EXTRAIT FOURNI:
== == ==
Chez Decathlon, une autre astuce, plus étonnante, a attiré notre attention  : celle de faire de l’optimisation fiscale avec… un de ses dispositifs d’actionnariat salarié. Qu’ils soient Français, Belges, Espagnols ou Brésiliens, les employés de Decathlon peuvent placer une partie de leurs économies sous la forme d’actions Decathlon. Rien de très original, donc, a priori, la France étant même la championne d’Europe de l’actionnariat salarié. Sauf que le système mis en place spécifiquement pour les salariés basés hors de France s’avère horriblement complexe. On va bientôt comprendre pourquoi…

Prenons le cas de Diego, un salarié espagnol de Decathlon. Dans le cadre du plan d’actionnariat salarié, comme ses collègues d’une quarantaine d’autres pays, il ne devient pas actionnaire de la maison-mère Decathlon mais d’un ersatz, Decathlon International Shareholding Plan (DISP). Or cet ersatz est basé… au Luxembourg. C’est cette société qui détient les actions de Decathlon des salariés hors de France. Mais les subtilités ne s’arrêtent pas là. Car pour acheter ses actions, Diego doit en effet obligatoirement passer par un intermédiaire, Weddell, une société belge. La conséquence de cette double structure made in Decathlon ? Une réduction au maximum des taxes, tant pour les employés… que pour l’employeur.
== == ==
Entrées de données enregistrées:
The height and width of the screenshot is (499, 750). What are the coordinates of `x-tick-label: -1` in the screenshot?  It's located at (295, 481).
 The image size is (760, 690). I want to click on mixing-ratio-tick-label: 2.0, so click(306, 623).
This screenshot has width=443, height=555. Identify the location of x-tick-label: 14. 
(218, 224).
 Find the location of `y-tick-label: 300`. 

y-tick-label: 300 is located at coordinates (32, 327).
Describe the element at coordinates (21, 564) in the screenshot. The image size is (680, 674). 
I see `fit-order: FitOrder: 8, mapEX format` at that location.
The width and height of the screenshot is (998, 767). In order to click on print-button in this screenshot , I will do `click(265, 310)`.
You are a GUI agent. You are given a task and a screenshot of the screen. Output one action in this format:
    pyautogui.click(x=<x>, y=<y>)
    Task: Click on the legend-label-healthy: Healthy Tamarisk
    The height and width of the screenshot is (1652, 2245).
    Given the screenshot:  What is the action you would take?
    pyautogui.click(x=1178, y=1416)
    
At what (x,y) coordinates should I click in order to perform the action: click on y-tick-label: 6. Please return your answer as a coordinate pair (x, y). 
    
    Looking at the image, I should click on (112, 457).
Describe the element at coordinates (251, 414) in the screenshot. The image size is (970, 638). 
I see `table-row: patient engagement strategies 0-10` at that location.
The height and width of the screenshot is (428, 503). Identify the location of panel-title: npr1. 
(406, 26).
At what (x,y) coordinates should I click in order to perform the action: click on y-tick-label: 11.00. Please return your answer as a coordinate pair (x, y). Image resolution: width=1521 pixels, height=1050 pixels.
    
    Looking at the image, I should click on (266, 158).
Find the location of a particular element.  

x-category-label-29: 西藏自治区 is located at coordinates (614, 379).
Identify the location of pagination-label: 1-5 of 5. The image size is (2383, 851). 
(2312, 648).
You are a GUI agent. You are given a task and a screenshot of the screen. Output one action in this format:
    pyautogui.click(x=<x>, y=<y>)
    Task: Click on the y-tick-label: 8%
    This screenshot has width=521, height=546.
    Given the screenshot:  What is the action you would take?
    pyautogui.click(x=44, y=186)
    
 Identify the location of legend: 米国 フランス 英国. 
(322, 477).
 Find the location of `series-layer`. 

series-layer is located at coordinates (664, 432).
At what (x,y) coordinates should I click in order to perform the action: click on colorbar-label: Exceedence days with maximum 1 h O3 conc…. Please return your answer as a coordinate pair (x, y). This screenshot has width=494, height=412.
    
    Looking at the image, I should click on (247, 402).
== == ==
CONSIGNE: Recopiez à l'identique et en entier l'extrait sur l'actionnariat salarié chez Decathlon.

RÉPONSE ATTENDUE:
Chez Decathlon, une autre astuce, plus étonnante, a attiré notre attention  : celle de faire de l’optimisation fiscale avec… un de ses dispositifs d’actionnariat salarié. Qu’ils soient Français, Belges, Espagnols ou Brésiliens, les employés de Decathlon peuvent placer une partie de leurs économies sous la forme d’actions Decathlon. Rien de très original, donc, a priori, la France étant même la championne d’Europe de l’actionnariat salarié. Sauf que le système mis en place spécifiquement pour les salariés basés hors de France s’avère horriblement complexe. On va bientôt comprendre pourquoi…

Prenons le cas de Diego, un salarié espagnol de Decathlon. Dans le cadre du plan d’actionnariat salarié, comme ses collègues d’une quarantaine d’autres pays, il ne devient pas actionnaire de la maison-mère Decathlon mais d’un ersatz, Decathlon International Shareholding Plan (DISP). Or cet ersatz est basé… au Luxembourg. C’est cette société qui détient les actions de Decathlon des salariés hors de France. Mais les subtilités ne s’arrêtent pas là. Car pour acheter ses actions, Diego doit en effet obligatoirement passer par un intermédiaire, Weddell, une société belge. La conséquence de cette double structure made in Decathlon ? Une réduction au maximum des taxes, tant pour les employés… que pour l’employeur.